Records from a collection
-.-.-
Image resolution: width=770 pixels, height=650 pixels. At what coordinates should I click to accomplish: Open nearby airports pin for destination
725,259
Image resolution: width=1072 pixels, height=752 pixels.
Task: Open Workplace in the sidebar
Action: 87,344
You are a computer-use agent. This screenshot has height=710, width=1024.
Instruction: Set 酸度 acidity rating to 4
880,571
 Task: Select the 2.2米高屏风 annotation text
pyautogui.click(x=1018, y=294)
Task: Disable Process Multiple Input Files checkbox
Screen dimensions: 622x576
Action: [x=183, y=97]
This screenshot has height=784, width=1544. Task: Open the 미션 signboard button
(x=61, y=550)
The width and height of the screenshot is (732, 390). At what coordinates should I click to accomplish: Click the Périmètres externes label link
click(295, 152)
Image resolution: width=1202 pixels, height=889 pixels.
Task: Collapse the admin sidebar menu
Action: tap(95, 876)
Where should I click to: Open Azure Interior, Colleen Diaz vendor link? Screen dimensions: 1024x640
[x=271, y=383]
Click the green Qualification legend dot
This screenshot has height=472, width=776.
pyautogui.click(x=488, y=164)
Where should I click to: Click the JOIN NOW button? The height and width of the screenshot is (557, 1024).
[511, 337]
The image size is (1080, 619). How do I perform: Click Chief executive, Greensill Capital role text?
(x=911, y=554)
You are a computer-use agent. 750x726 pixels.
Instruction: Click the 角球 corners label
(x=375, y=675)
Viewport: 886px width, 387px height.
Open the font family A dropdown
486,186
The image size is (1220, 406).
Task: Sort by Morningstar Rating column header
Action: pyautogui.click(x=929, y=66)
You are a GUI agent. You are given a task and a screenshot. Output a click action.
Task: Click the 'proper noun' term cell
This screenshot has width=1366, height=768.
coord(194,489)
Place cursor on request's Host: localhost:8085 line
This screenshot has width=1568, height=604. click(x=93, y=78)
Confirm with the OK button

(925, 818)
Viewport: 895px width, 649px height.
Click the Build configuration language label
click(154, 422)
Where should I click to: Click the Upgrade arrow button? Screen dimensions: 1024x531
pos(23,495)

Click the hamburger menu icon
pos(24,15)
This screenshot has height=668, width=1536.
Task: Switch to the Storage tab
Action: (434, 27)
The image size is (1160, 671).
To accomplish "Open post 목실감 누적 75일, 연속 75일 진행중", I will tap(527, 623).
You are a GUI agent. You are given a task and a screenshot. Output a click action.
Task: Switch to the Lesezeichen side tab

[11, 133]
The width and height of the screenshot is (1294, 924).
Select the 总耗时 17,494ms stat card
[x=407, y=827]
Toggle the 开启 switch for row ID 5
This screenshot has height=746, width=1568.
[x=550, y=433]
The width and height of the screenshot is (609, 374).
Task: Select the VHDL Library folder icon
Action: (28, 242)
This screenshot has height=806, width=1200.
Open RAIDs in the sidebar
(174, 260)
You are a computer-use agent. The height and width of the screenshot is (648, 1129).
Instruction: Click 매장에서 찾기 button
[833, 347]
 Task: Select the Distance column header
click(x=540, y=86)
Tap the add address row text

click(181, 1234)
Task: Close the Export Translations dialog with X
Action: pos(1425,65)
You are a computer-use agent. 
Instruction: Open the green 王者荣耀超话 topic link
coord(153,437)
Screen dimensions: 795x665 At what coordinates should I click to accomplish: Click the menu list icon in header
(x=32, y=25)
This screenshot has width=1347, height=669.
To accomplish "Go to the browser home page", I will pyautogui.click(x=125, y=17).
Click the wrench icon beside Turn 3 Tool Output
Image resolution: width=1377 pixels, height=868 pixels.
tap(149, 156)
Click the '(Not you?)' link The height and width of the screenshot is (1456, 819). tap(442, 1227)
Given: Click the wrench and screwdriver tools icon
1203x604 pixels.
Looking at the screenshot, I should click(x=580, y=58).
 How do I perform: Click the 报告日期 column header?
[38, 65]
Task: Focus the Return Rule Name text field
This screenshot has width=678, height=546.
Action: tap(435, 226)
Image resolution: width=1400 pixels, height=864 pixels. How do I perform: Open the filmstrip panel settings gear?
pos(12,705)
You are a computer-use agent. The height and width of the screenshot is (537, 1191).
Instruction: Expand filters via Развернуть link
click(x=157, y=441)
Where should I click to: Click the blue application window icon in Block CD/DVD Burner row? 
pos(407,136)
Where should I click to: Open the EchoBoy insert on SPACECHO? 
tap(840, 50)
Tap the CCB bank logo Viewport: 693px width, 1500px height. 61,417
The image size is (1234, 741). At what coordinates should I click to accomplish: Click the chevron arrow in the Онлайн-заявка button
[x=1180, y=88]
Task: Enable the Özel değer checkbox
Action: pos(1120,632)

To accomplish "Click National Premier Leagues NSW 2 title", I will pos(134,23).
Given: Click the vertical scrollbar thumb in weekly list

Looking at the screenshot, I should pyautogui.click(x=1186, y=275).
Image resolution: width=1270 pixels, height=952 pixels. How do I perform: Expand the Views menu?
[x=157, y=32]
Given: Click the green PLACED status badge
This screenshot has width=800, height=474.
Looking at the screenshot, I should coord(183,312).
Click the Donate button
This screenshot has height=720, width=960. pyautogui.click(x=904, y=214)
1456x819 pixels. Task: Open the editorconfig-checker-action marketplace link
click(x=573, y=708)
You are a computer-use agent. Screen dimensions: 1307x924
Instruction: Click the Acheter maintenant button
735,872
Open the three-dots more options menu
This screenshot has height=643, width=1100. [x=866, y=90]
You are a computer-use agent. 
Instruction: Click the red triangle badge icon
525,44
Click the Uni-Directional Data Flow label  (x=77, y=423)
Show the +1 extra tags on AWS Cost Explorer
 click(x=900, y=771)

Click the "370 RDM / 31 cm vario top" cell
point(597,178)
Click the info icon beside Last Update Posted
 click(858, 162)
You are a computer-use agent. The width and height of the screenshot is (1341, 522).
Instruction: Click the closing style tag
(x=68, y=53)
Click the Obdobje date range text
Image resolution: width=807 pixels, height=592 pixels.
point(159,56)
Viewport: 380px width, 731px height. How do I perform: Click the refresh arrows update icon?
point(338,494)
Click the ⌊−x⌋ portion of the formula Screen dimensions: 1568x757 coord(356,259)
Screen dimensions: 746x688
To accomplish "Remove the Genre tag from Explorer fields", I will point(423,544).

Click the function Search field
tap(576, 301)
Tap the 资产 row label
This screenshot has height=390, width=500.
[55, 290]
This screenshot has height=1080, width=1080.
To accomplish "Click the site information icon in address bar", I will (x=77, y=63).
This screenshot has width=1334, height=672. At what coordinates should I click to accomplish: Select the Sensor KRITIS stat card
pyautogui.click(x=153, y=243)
-.-.-
■ Task instructions
Copy the records exactly, keeping every word in place.

■ Output of the task
Image resolution: width=770 pixels, height=650 pixels. At what coordinates should I click to accomplish: Open nearby airports pin for destination
725,259
Image resolution: width=1072 pixels, height=752 pixels.
Task: Open Workplace in the sidebar
Action: 87,344
You are a computer-use agent. This screenshot has height=710, width=1024.
Instruction: Set 酸度 acidity rating to 4
880,571
 Task: Select the 2.2米高屏风 annotation text
pyautogui.click(x=1018, y=294)
Task: Disable Process Multiple Input Files checkbox
Screen dimensions: 622x576
Action: [x=183, y=97]
This screenshot has height=784, width=1544. Task: Open the 미션 signboard button
(x=61, y=550)
The width and height of the screenshot is (732, 390). At what coordinates should I click to accomplish: Click the Périmètres externes label link
click(295, 152)
Image resolution: width=1202 pixels, height=889 pixels.
Task: Collapse the admin sidebar menu
Action: tap(95, 876)
Where should I click to: Open Azure Interior, Colleen Diaz vendor link? Screen dimensions: 1024x640
[x=271, y=383]
Click the green Qualification legend dot
This screenshot has height=472, width=776.
pyautogui.click(x=488, y=164)
Where should I click to: Click the JOIN NOW button? The height and width of the screenshot is (557, 1024).
[511, 337]
The image size is (1080, 619). How do I perform: Click Chief executive, Greensill Capital role text?
(x=911, y=554)
You are a computer-use agent. 750x726 pixels.
Instruction: Click the 角球 corners label
(x=375, y=675)
Viewport: 886px width, 387px height.
Open the font family A dropdown
486,186
The image size is (1220, 406).
Task: Sort by Morningstar Rating column header
Action: pyautogui.click(x=929, y=66)
You are a GUI agent. You are given a task and a screenshot. Output a click action.
Task: Click the 'proper noun' term cell
This screenshot has width=1366, height=768.
coord(194,489)
Place cursor on request's Host: localhost:8085 line
This screenshot has width=1568, height=604. click(x=93, y=78)
Confirm with the OK button

(925, 818)
Viewport: 895px width, 649px height.
Click the Build configuration language label
click(154, 422)
Where should I click to: Click the Upgrade arrow button? Screen dimensions: 1024x531
pos(23,495)

Click the hamburger menu icon
pos(24,15)
This screenshot has height=668, width=1536.
Task: Switch to the Storage tab
Action: (434, 27)
The image size is (1160, 671).
To accomplish "Open post 목실감 누적 75일, 연속 75일 진행중", I will tap(527, 623).
You are a GUI agent. You are given a task and a screenshot. Output a click action.
Task: Switch to the Lesezeichen side tab

[11, 133]
The width and height of the screenshot is (1294, 924).
Select the 总耗时 17,494ms stat card
[x=407, y=827]
Toggle the 开启 switch for row ID 5
This screenshot has height=746, width=1568.
[x=550, y=433]
The width and height of the screenshot is (609, 374).
Task: Select the VHDL Library folder icon
Action: (28, 242)
This screenshot has height=806, width=1200.
Open RAIDs in the sidebar
(174, 260)
You are a computer-use agent. The height and width of the screenshot is (648, 1129).
Instruction: Click 매장에서 찾기 button
[833, 347]
 Task: Select the Distance column header
click(x=540, y=86)
Tap the add address row text

click(181, 1234)
Task: Close the Export Translations dialog with X
Action: pos(1425,65)
You are a computer-use agent. 
Instruction: Open the green 王者荣耀超话 topic link
coord(153,437)
Screen dimensions: 795x665 At what coordinates should I click to accomplish: Click the menu list icon in header
(x=32, y=25)
This screenshot has width=1347, height=669.
To accomplish "Go to the browser home page", I will pyautogui.click(x=125, y=17).
Click the wrench icon beside Turn 3 Tool Output
Image resolution: width=1377 pixels, height=868 pixels.
tap(149, 156)
Click the '(Not you?)' link The height and width of the screenshot is (1456, 819). tap(442, 1227)
Given: Click the wrench and screwdriver tools icon
1203x604 pixels.
Looking at the screenshot, I should click(x=580, y=58).
 How do I perform: Click the 报告日期 column header?
[38, 65]
Task: Focus the Return Rule Name text field
This screenshot has width=678, height=546.
Action: tap(435, 226)
Image resolution: width=1400 pixels, height=864 pixels. How do I perform: Open the filmstrip panel settings gear?
pos(12,705)
You are a computer-use agent. The height and width of the screenshot is (537, 1191).
Instruction: Expand filters via Развернуть link
click(x=157, y=441)
Where should I click to: Click the blue application window icon in Block CD/DVD Burner row? 
pos(407,136)
Where should I click to: Open the EchoBoy insert on SPACECHO? 
tap(840, 50)
Tap the CCB bank logo Viewport: 693px width, 1500px height. 61,417
The image size is (1234, 741). At what coordinates should I click to accomplish: Click the chevron arrow in the Онлайн-заявка button
[x=1180, y=88]
Task: Enable the Özel değer checkbox
Action: pos(1120,632)

To accomplish "Click National Premier Leagues NSW 2 title", I will pos(134,23).
Given: Click the vertical scrollbar thumb in weekly list

Looking at the screenshot, I should pyautogui.click(x=1186, y=275).
Image resolution: width=1270 pixels, height=952 pixels. How do I perform: Expand the Views menu?
[x=157, y=32]
Given: Click the green PLACED status badge
This screenshot has width=800, height=474.
Looking at the screenshot, I should coord(183,312).
Click the Donate button
This screenshot has height=720, width=960. pyautogui.click(x=904, y=214)
1456x819 pixels. Task: Open the editorconfig-checker-action marketplace link
click(x=573, y=708)
You are a computer-use agent. Screen dimensions: 1307x924
Instruction: Click the Acheter maintenant button
735,872
Open the three-dots more options menu
This screenshot has height=643, width=1100. [x=866, y=90]
You are a computer-use agent. 
Instruction: Click the red triangle badge icon
525,44
Click the Uni-Directional Data Flow label  (x=77, y=423)
Show the +1 extra tags on AWS Cost Explorer
 click(x=900, y=771)

Click the "370 RDM / 31 cm vario top" cell
point(597,178)
Click the info icon beside Last Update Posted
 click(858, 162)
You are a computer-use agent. The width and height of the screenshot is (1341, 522).
Instruction: Click the closing style tag
(x=68, y=53)
Click the Obdobje date range text
Image resolution: width=807 pixels, height=592 pixels.
point(159,56)
Viewport: 380px width, 731px height. How do I perform: Click the refresh arrows update icon?
point(338,494)
Click the ⌊−x⌋ portion of the formula Screen dimensions: 1568x757 coord(356,259)
Screen dimensions: 746x688
To accomplish "Remove the Genre tag from Explorer fields", I will point(423,544).

Click the function Search field
tap(576, 301)
Tap the 资产 row label
This screenshot has height=390, width=500.
[55, 290]
This screenshot has height=1080, width=1080.
To accomplish "Click the site information icon in address bar", I will (x=77, y=63).
This screenshot has width=1334, height=672. At what coordinates should I click to accomplish: Select the Sensor KRITIS stat card
pyautogui.click(x=153, y=243)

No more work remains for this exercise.